8.76 s ± 600 ms per loop (mean ± std. dev. of 7 runs, 1 loop each)


In [8]:
%timeit pipeline2(test_topics)

6.82 s ± 175 ms per loop (mean ± std. dev. of 7 runs, 1 loop each)


In [10]:
pipeline3 = retriever % 100 >> ff_score >> ff_int
pipeline4 = ~retriever % 100 >> ff_score >> ff_int

In [11]:
% timeit pipeline3(test_topics)

7.13 s ± 172 ms per loop (mean ± std. dev. of 7 runs, 1 loop each)


In [12]:
% timeit pipeline4(test_topics)

5.52 s ± 251 ms per loop (mean ± std. dev. of 7 runs, 1 loop each)


In [13]:
from experiment_utils.experiments_helper import get_test_dev_sets
from fast_forward.util.pyterrier import FFScore
from fast_forward_indexes_library_enhancements.pipeline_transformers import FFInterpolateNormalized
from fast_forward_indexes_library_enhancements.disk import OnDiskIndex

dataset_name = "irds:beir/fiqa"
dev_set_name = "irds:beir/fiqa/dev"
dataset_test_name = "irds:beir/fiqa/test"
pipeline_name = "BM25 >> " + model_name

test_topics, test_qrels, dev_topics, dev_qrels = get_test_dev_sets(dataset_test_name, dev_set_name)

# Spare index
retriever = load_sparse_index_from_disk(dataset_name, path_to_root, in_memory=True)

# Dense index
dense_index = load_dense_index_from_disk(dataset_name, q_encoder, model_name, path_to_root, model_directory,
                                         in_memory=True)

ff_score = FFScore(dense_index)
# ff_int = FFInterpolate(alpha=alpha)
ff_int = FFInterpolateNormalized(alpha=0.3)
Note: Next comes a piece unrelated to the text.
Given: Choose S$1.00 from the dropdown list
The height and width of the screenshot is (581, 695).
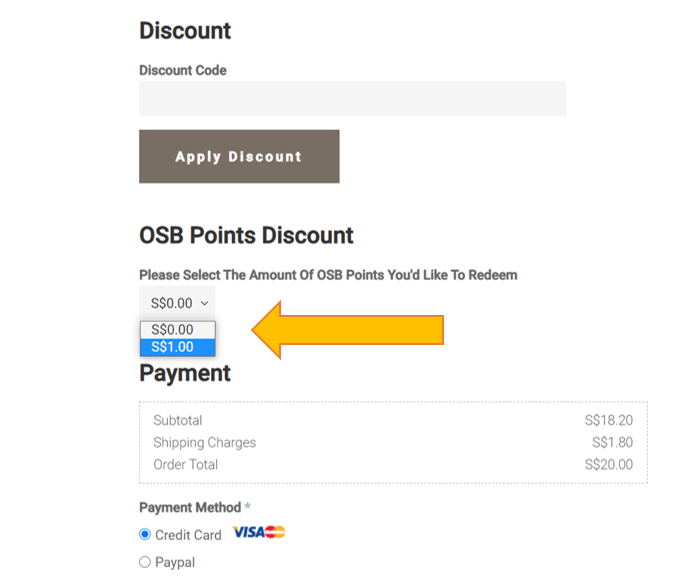Looking at the screenshot, I should click(x=178, y=347).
pipeline5 = retriever % 1000 >> ff_score >> ff_int
pipeline6 = ~retriever % 1000 >> ff_score >> ff_int

100%|██████████| 57638/57638 [00:00<00:00, 343937.06it/s]


In [14]:
% timeit pipeline5(test_topics)

49.7 s ± 12.7 s per loop (mean ± std. dev. of 7 runs, 1 loop each)


In [15]:
% timeit pipeline6(test_topics)

33.9 s ± 4.67 s per loop (mean ± std. dev. of 7 runs, 1 loop each)


In [16]:
pipeline7 = retriever % 100 >> ff_score >> ff_int
pipeline8 = ~retriever % 100 >> ff_score >> ff_int

In [5]:
from experiment_utils.experiments_helper import get_test_dev_sets
from fast_forward.util.pyterrier import FFScore
from fast_forward_indexes_library_enhancements.pipeline_transformers import FFInterpolateNormalized

dataset_name = "irds:beir/nfcorpus"
dev_set_name = "irds:beir/nfcorpus/dev"
dataset_test_name = "irds:beir/nfcorpus/test"
pipeline_name = "BM25 >> " + model_name

test_topics, test_qrels, dev_topics, dev_qrels = get_test_dev_sets(dataset_test_name, dev_set_name)

# Spare index
retriever = load_sparse_index_from_disk(dataset_name, path_to_root, in_memory=True)

# Dense index
dense_index = load_dense_index_from_disk(dataset_name, q_encoder, model_name, path_to_root, model_directory,
                                         in_memory=True)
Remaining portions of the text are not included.